> **What you are asked to do**: Check every line below for the word "hamburger" and give only the number of lines where it appears.

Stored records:
────────────────────────────────────────
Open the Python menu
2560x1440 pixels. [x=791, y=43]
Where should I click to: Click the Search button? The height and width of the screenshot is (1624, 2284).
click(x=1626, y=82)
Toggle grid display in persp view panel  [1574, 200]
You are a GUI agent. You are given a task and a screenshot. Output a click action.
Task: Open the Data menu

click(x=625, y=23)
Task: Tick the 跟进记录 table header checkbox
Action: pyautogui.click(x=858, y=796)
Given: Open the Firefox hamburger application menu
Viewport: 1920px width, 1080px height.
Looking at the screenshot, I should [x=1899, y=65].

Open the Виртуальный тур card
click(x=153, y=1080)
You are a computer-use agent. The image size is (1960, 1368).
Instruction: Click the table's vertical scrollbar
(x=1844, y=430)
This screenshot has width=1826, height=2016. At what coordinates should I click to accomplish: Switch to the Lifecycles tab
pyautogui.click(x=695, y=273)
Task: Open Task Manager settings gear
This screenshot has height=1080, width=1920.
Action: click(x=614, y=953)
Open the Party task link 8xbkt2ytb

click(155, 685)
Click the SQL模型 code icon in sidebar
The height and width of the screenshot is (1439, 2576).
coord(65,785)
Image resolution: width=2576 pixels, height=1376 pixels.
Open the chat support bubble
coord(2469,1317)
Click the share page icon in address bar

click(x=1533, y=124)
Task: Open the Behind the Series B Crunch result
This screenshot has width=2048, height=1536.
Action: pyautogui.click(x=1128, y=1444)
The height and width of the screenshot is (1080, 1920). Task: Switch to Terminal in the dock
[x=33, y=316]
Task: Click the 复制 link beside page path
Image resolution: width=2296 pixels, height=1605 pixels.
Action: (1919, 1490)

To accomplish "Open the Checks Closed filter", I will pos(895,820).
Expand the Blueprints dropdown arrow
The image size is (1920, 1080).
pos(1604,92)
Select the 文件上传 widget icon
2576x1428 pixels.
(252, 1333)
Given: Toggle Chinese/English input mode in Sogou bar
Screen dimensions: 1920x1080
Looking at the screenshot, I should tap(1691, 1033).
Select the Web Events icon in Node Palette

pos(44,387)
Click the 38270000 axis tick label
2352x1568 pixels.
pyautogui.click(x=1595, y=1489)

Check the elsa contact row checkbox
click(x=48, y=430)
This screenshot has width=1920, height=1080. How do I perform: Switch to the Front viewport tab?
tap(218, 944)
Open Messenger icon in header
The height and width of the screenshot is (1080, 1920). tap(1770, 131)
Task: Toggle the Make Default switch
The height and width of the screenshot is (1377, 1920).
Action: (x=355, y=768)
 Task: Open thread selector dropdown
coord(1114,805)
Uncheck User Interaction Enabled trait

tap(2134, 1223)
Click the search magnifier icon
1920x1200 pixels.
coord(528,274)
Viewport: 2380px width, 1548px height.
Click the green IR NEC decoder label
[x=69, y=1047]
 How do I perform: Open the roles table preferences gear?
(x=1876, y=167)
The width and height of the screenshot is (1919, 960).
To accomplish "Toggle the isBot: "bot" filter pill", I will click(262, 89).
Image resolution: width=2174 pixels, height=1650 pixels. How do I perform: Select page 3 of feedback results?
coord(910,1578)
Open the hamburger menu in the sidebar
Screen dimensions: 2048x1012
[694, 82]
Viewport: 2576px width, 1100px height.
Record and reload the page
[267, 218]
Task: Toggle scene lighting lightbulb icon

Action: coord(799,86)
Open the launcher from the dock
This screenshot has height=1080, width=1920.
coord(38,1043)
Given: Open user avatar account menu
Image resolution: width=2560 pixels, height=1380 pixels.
────────────────────────────────────────
> **Final answer**: 2